Sunday, July 26, 2009

Nicholas and Elizabeth Thompson Groesbeck Part 6

Conclusion of The Passing of Elizabeth and Nicholas Groesbeck by John Hamilton Morgan

In “Latter Day Saints Millennial Star,” published in Liverpool, England, under date of Monday, January 21, 1884, appeared the following concerning her passing:

A Good Woman Gone
Our readers will, we feel sure, sympathize with Sister Josephine Groesbeck Smith, of this office, in the sad bereavement she is called to suffer in the death of her mother, Sister Elizabeth T. Groesbeck, wife of Elder Nicholas Groesbeck, who died at her home in Salt Lake City on the 28th last.

Sister Groesbeck was one of the noble women of Zion. Her chief pleasure in life was to do good to others; to comfort the distressed and to relieve those who were in want. Her’s was an unostentatious generosity. She did not give “alms before men to be seen of them” or to get praise; she did not invite the rich to her feasts, that she might be invited by them in return, but she sought out “the poor, the maimed, the lame and the blind,” and relieved and feasted them without any parade of her charity. In fact, she was one who was of the kind who: “Do good by stealth and blush to find it fame.”

She was born in Pennsylvania, August 16, 1820; embraced the Gospel at an early day; has ever been a zealous and staunch defender of the faith; has lived a consistent life, and now that she has gone, she will be missed and her memory will be blessed by hundreds of people who have shared her bounty, as well as by a host of relatives who loved her devotedly.

The death of his wife was a great blow to Nicholas Groesbeck. He had always been a strong, dynamic personality, but the loss of his helpmate seemed to change his entire attitude, health, and personality. From the day of her passing, he seemed to have lost interest in life and his many and varied interests and responsibilities.

Six months and four days after the passing of his wife, at 3 o’clock p.m. on June 29, 1884, he was taken seriously ill while visiting at his son, John Groesbeck’s home at 133 North West Temple. John Groesbeck was at that time, Sheriff of Salt Lake County.

In the daily Journal of John Morgan, his son-in-law, is found the following account of the last illness and passing of Nicholas Groesbeck:

June 25th. I Walked up with Mellie to see Brother Groesbeck today. We found him quite low and with little prospect for recovery. In company with Will, I sat up all night with him.

June 26th. I slept part of the time today and then attended to a little business and then at the request of Brother Groesbeck, I sat up with Harmon again all night with him.

June 27th. Endeavored to catch up with some sleep. Brother Groesbeck appears to be growing gradually feebler.

June 28th. Attended to some business about town and then, with Hyrum, sat up during the night with Brother Groesbeck. He appeared worse last night than at any other time.

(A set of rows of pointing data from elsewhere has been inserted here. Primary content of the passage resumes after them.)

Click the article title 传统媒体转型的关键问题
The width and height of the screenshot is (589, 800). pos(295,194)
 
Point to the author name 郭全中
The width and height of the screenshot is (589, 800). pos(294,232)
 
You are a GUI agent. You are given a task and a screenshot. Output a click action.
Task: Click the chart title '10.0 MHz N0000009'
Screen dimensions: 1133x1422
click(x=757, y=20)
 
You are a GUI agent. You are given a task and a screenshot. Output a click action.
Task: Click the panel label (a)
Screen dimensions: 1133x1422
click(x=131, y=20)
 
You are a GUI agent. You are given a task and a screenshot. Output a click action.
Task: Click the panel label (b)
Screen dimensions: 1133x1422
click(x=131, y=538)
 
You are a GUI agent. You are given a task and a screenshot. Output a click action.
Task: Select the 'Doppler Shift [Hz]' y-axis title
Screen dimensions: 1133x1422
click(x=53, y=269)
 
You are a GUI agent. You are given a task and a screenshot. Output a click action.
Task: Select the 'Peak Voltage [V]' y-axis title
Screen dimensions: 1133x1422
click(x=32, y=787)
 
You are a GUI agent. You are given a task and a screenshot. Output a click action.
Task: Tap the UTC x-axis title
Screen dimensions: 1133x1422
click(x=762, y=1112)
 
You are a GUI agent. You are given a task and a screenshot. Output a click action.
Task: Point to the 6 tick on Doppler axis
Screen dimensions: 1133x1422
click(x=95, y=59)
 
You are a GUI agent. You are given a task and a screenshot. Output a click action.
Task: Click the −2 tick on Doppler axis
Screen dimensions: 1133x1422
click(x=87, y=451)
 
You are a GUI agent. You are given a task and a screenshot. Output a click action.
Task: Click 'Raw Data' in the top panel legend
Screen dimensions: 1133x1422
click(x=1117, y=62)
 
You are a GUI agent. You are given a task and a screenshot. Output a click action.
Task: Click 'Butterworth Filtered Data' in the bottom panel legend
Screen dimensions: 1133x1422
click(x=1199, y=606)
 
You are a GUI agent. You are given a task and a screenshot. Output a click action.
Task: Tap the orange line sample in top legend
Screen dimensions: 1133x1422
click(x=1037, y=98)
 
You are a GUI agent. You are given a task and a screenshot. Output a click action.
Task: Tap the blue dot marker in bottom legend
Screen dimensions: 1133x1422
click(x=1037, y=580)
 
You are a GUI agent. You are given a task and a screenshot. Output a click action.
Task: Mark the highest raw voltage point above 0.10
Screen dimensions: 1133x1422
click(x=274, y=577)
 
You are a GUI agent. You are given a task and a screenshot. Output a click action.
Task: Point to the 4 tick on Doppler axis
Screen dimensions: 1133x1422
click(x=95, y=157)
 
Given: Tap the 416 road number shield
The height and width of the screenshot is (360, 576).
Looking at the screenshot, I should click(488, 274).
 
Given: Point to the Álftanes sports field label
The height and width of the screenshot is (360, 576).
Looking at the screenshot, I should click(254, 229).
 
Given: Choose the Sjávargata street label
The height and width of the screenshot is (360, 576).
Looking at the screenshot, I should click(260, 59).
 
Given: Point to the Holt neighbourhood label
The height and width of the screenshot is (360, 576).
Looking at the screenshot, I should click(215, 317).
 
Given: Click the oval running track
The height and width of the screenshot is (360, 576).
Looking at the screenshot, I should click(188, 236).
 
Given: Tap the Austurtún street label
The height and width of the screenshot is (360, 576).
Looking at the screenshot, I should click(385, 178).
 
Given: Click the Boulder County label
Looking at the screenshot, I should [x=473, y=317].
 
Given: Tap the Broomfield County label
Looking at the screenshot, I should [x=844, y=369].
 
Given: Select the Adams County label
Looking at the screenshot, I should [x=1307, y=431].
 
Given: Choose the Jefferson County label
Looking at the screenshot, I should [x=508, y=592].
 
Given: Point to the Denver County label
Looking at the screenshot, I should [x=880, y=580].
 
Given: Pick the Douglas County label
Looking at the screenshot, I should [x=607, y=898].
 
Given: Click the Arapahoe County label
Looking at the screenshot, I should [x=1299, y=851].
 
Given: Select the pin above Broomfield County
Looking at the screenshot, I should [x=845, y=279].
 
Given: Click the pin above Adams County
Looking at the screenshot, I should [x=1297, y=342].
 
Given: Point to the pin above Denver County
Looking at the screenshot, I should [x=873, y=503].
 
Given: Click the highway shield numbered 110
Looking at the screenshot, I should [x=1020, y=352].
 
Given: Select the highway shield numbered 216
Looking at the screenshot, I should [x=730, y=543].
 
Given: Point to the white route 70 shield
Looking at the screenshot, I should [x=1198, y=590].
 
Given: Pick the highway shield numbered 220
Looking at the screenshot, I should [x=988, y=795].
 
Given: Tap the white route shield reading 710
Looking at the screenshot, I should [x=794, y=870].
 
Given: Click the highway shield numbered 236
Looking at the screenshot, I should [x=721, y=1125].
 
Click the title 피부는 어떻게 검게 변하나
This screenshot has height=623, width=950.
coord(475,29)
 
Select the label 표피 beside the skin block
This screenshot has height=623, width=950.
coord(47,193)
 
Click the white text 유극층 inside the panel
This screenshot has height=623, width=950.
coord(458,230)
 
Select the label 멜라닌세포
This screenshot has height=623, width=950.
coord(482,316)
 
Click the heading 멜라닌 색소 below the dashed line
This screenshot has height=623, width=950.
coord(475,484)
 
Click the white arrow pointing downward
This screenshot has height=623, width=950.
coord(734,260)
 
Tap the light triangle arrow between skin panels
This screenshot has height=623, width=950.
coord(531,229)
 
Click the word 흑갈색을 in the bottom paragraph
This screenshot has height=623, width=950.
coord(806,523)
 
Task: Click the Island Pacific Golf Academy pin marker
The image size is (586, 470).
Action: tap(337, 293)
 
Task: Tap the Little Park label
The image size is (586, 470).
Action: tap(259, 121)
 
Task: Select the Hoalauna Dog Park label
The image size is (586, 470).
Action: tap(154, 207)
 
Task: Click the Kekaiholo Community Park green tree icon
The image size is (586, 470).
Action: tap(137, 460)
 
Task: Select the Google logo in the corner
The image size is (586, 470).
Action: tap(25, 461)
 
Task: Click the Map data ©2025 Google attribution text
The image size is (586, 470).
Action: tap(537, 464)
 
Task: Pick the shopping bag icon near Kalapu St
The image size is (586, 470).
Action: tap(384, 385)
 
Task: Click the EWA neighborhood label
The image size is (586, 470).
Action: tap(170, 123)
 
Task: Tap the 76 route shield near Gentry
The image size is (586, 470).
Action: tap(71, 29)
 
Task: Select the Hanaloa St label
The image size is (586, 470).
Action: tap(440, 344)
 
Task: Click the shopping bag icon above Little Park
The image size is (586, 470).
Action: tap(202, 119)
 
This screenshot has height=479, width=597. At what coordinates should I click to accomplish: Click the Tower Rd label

June 29th. I slept during the forenoon and then Mellie drove me in the carriage up to John’s home where Brother Groesbeck was reported to be dying. We found him unconscious, in which condition he remained until 7:35 p.m. when he peacefully passed away. I then went to the Sextons and made arrangements for him to care for the body.

June 30th. I went up early this morning and had a talk with Harmon and John about the funeral. At their request, I called at the “News” Office and gave the Reporter some facts about Brother Groesbeck’s life. I then called on President George Q. Cannon and asked him to attend the funeral as a speaker; also arranged for the choir, etc.

July 1, 1884. We were busy during the morning and until 3 p.m. getting ready for the funeral. We all met at John’s home and then followed Brother Groesbeck’s remains to the 17th Ward School House where a large congregation had assembled. Bishop John Tingey presided and prayer was offered by Bishop F. Kesler. Counselor John W. Young and President George Q. Cannon addressed the people. President Angus M. Cannon dismissed the assembly. A lengthy procession was formed and followed the remains to the Cemetery where his body was laid away alongside of sister Groesbeck.

And thus closed the earthly career of a good and great man—Nicholas Groesbeck.

Picture of the grave markers for Nicholas and Elizabeth Thompson Groesbeck at the Salt Lake City cemetery [J_21_10_2E], taken 2008.